L’administration – par le biais des préfets notamment – est amenée à délivrer, par décision administrative, de nombreuses autorisations encadrant les activités pouvant avoir des conséquences sur l’environnement : autorisations pour les installations classées pour la protection de l’environnement (ICPE), permis de construire ou d’aménager, déclaration d’utilité publique, dérogation espèces protégées, aménagement du territoire via le plan local d’urbanisme, l’artificialisation du sol, les projets d’infrastructures routières ou ferroviaires, etc.
Le rôle du juge administratif, qui est d’abord de contrôler les actes de l’administration, s’est ainsi considérablement accru – de manière incidente – en matière d’environnement ces dernières années. Les actions contentieuses ont notamment montré la défaillance de l’organisation de l’État car aujourd’hui encore, le ministère de l’Environnement reste chargé de défendre les pollueurs devant la juridiction administrative puisque c’est grâce aux autorisations délivrées que le mécanisme fonctionne [1].
L’existence et la compétence du juge administratif est souvent une découverte pour les requérants et la société civile. Cela résulte évidemment de l’organisation du système juridictionnel français, selon lequel il existe deux ordres de juridiction distincts – l’ordre judiciaire et l’ordre administratif –, chacun d’eux ayant à sa tête une juridiction suprême, respectivement la Cour de cassation et le Conseil d’État.
Ce dualisme juridictionnel, véritable « curiosité dans le paysage judiciaire européen [2] », fragmente le contentieux environnemental entre le juge administratif et le juge judiciaire, le rendant peu lisible pour le citoyen et peu efficace pour protéger l’ordre public environnemental.
Le juge judiciaire (civil et pénal) est en effet également saisi de litiges concernant le droit de l’environnement. Toutefois, le droit de l’environnement en France s’est construit historiquement dans une « logique de prévention et d’autorisation » gérée par les personnes publiques et donc sous le contrôle principal du juge administratif ; conférant une place marginale au droit privé, aux notions de réparation et de répression [3]. Les référés judiciaires ont donc, même s’ils ne sont pas dépourvus d’intérêt, loin de là, une importance relative en comparaison avec les référés administratifs qui pourraient éviter des dommages irréversibles à la suite de l’édiction d’une décision ou autorisation administrative.
Et c’est là tout l’enjeu dans le domaine environnemental : prévenir en urgence, grâce aux référés, des atteintes graves et irréversibles. Si les fonctions de réparation et de répression sont évidemment nécessaires et relèvent du juge judiciaire, la fonction de prévention exercée par le juge administratif en contrôlant la légalité des autorisations administratives n’en reste pas moins décisive.
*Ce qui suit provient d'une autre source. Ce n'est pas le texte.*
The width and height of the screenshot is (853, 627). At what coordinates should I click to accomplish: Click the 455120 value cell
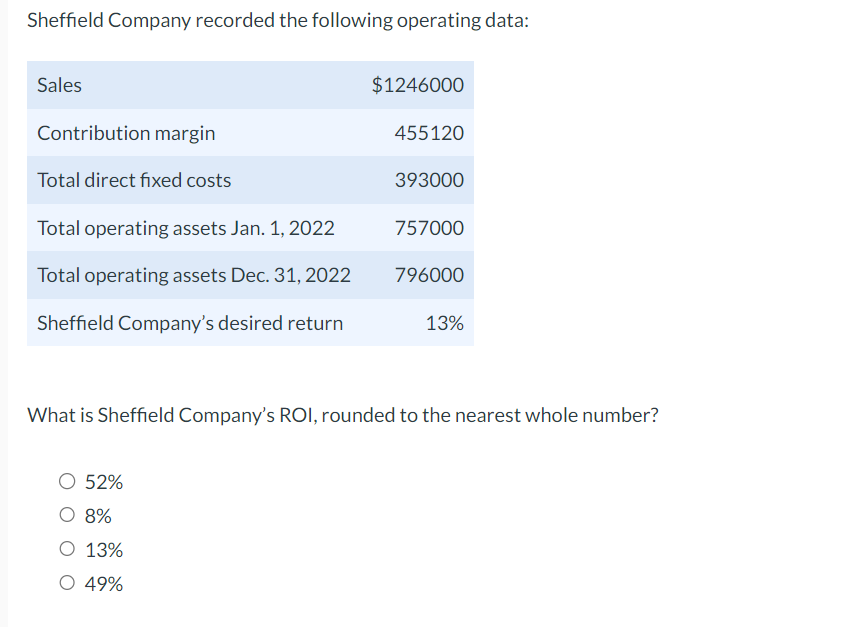pos(428,132)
En 1995, la doctrine s’interrogeait déjà sur l’existence d’« une nouvelle dimension du contentieux administratif de l’environnement et [de] la possibilité de mettre en œuvre des techniques juridiques adaptées ». Cette question est aujourd’hui toujours d’actualité. De nouvelles dimensions et stratégies doivent émerger pour protéger l’environnement. C’est d’ailleurs ce qui ressort de deux rapports, l’un réalisé par le CGEDD, le Conseil général de l’environnement et du développement durable, en 2019, et l’autre par la Commission des lois de l’Assemblée nationale en 2021, qui ont rappelé l’importance du référé en la matière et ont conclu à la création d’un référé spécial et à tout le moins à une réforme des référés existants.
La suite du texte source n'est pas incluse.